Chaos = Order

April 5, 2006

Yuuuppp…. I've known that for years ever since I realized that patterns can be found in seemingly random series of numbers, behaviors, thoughts, decisions…. But today I came across an article in which a group of physicists came to some interesting and amazing conclusions based on some work they were doing on oscillations.

http://news-info.wustl.edu/tips/page/normal/6845.html

While working on their model — a network of interconnected pendulums, or "oscillators" — the researchers noticed that when driven by ordered forces the various pendulums behaved chaotically and swung out of sync like a group of intoxicated synchronized swimmers. This was unexpected — shouldn't synchronized forces yield synchronized pendulums?

But then came the real surprise: When they introduced disorder — forces were applied at random to each oscillator — the system became ordered and synchronized.

Chaos Theory, Catastrophy theory, game theory, and other mathematically applied sociological models (or is that socially applied mathematical models?) are generally "new", mostly theoretical, fields. The conclusions found in the article could affect conclusions and studies being made in everything from neurobiology and neural systems to politics and economics.

Personally, my favorite example of ordered systems through chaos (or maybe perceived chaos, or absurdism) is the fractal art of Jackson Pollock. It's truly inspiring stuff. In Pollock's paintings you can occaisionally see thick round blotches of paint, or sometimes thin fijords (only word that I can think of to describe it). This is a sign of the speed (or rather velocity) of Pollock's brush. The Australian Physicist Richard Taylor, as far as I know, was the first to analyize Pollock's painting mathematically. "[Drip painting] produced trajectories of paint on the canvas that were like a [two-dimensional] map or fingerprint of his [three-dimensional] motions around the canvas."

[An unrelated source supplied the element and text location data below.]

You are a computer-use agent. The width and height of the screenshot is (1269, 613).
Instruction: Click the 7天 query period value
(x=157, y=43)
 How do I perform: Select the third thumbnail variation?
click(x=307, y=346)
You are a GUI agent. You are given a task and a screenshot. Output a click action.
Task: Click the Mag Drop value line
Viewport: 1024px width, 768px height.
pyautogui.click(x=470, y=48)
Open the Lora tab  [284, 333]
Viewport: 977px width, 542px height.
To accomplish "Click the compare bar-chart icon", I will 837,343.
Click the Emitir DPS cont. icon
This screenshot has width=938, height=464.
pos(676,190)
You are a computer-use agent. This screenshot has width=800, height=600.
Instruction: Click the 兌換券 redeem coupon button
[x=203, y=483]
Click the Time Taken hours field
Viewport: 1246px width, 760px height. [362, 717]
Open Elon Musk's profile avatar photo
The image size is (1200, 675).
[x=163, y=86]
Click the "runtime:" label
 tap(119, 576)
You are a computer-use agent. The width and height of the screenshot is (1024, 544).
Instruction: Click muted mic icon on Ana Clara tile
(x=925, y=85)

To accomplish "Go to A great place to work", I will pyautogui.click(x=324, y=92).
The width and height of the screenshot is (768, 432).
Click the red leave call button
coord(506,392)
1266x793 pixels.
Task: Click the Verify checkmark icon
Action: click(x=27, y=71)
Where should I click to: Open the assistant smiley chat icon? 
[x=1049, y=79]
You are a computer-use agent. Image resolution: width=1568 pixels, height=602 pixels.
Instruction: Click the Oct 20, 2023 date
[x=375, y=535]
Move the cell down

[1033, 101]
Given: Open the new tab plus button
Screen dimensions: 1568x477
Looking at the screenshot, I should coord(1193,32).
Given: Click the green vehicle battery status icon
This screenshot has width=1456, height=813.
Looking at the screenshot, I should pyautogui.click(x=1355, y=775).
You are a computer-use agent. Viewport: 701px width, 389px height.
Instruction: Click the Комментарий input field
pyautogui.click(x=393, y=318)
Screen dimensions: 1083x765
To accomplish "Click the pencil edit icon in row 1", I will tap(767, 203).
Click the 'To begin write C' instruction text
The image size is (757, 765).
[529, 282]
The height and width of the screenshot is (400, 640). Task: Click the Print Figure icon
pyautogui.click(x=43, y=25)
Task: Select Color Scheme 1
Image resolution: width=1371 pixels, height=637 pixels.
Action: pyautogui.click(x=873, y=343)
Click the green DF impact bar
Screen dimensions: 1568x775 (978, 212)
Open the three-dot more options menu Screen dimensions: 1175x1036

Taylor and a small team of researchers took pictures of Pollock's work to analyize the trajectories. They concluded that Pollock's paintings reflect fractals – an aesthetic mode typically sanctioned only in the computer realm – because there were several repeating forms within the same object at different scales. They also concluded, through some mathematical models, that Pollock's drip technique was refined over the years and with that refinement his style came closer to larger fractal dimensions. His earlier work has a fractal dimension of about 1.2 whereas his work in the 1950s is closer to a fractal dimension of 2.0 Basically, they became more complex.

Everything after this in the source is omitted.